GEÇMİŞİN UZAYLISI BUGÜNÜN EV BABASI

Androjenlik sizin için ne kadar makbul?
a) Aynaya baktım
b) Sever sayarım
c) Minimum haz duyarım
d) O ne?

D şıkkını seçenler aramızdan ayrılsın öncelikle... Kalanı yerlerine... Zira dünyanın en ihtişamlı "android"inden bahsedeceğim sizlere: "Bowie the Beauty"

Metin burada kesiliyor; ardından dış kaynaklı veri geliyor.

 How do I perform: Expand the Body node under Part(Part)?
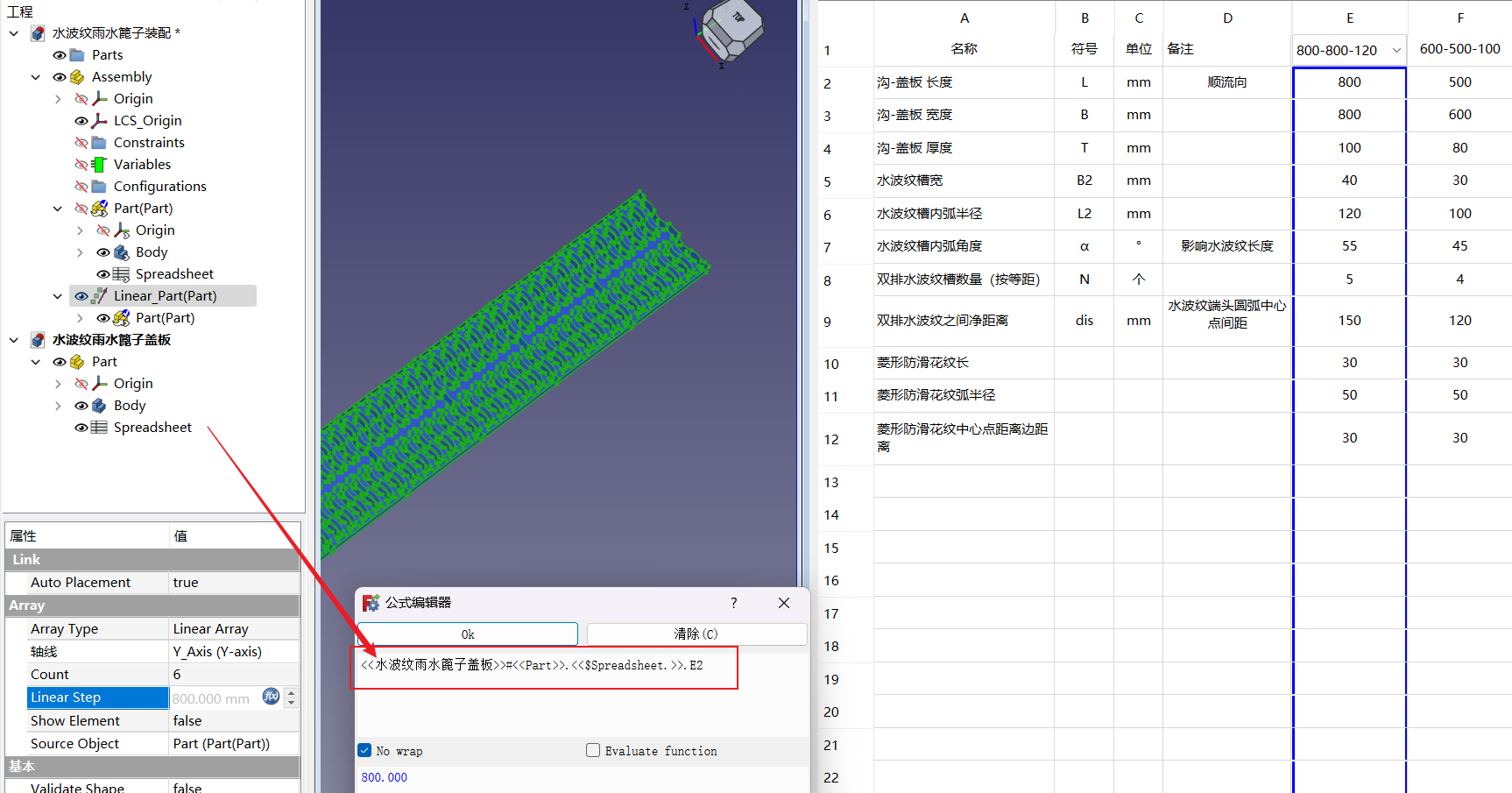click(80, 252)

1970'lerde, glam daha annesinin sözlüğünde "çekici" anlamındayken, dünyaya bir delikanlı düştü. Bizden olmadığı belli "David Bowie" süründüğü maskaralarla, giydiği entarilerle bir anda dünyanın en ilgi çekici insanı oluverdi.

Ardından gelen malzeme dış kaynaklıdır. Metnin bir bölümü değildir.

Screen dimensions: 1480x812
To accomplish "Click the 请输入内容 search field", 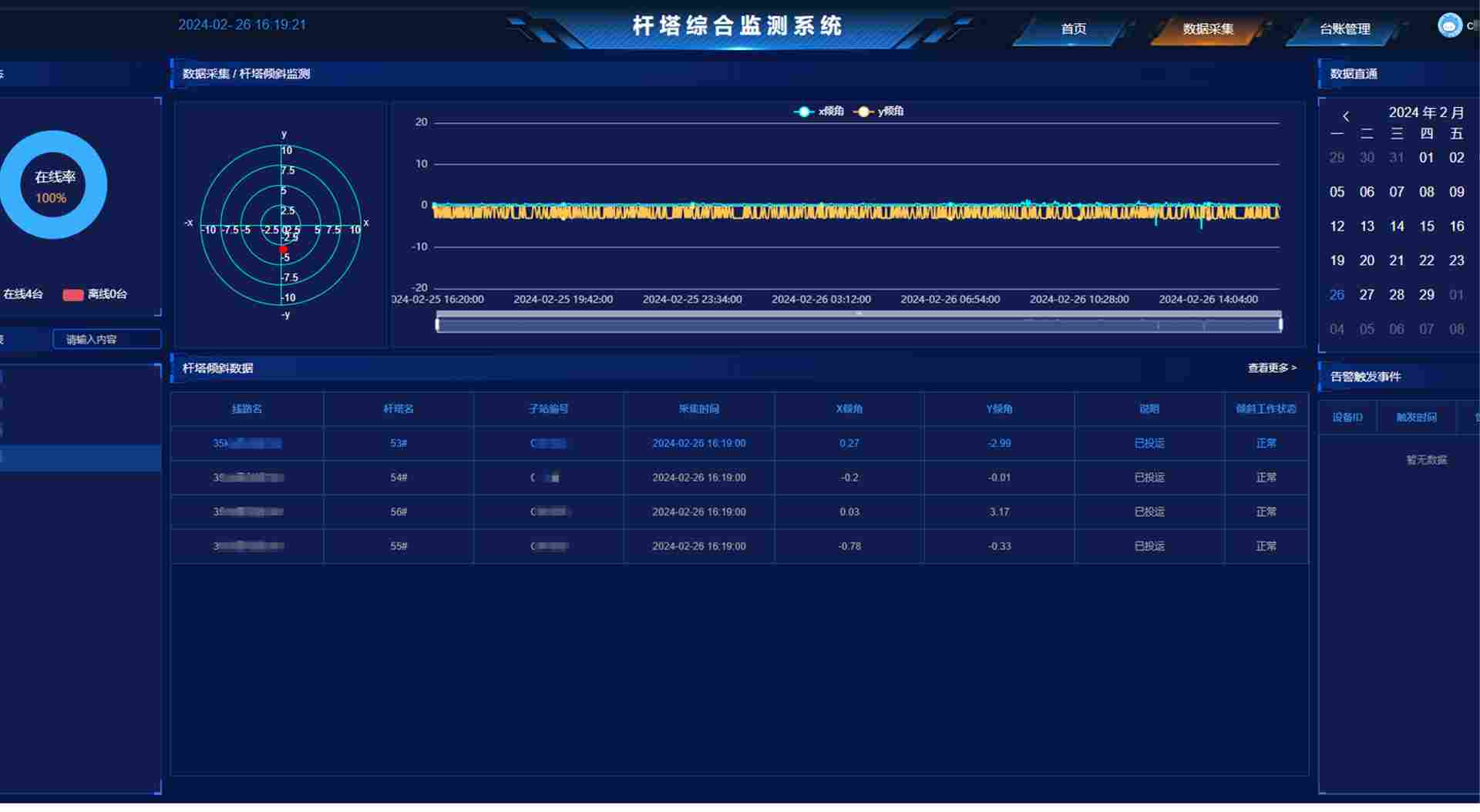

Kadın erkek dinlemeden herkesin altından, rüyasından geçen bu "glamour" suyuna batmış adam, anne-babaların korkulu rüyası, çekingen gençlerin kabak çiçeği fazına atlayışı oldu. Bu dönemde yaptığı albümler ise şu çağımda benim en sevdiklerim arasında yer buldu. Ziggy Stardust, Moonage Daydream, Rock n Roll Suicide, Heroes, Hang on to Yourself, Space Oddity gibi baştacı yaptığım şarkıları beni "keşke "kadife altın madeni"ne bir dalıversem, saçlarımda simler şarkı söylesem" diye kudurttu.

Ancak zaman değişti, Bowie pop oldu; baba oldu; koca oldu; olmaması gereken ne varsa oldu durdu. (Süpermodel) İman'a gelip hakkın rahmetine kavuştu. "Iggy aşığı Ziggy"den "popçubaşı David"e geçişinde benim için artık cenaze namazına katılmak farz olmuştu.

Hala hayranım ona ama eski günler hatrına. Eskileri severim bilirsiniz. Hem Brian Molko'nun elinden tutup Amerikan Unkapanı'na götüren de odur, "Allah'ından başka ne istersin yahu?" diye de sorabilirsiniz. Ben de cevap vermeyebilirim; keyif benim...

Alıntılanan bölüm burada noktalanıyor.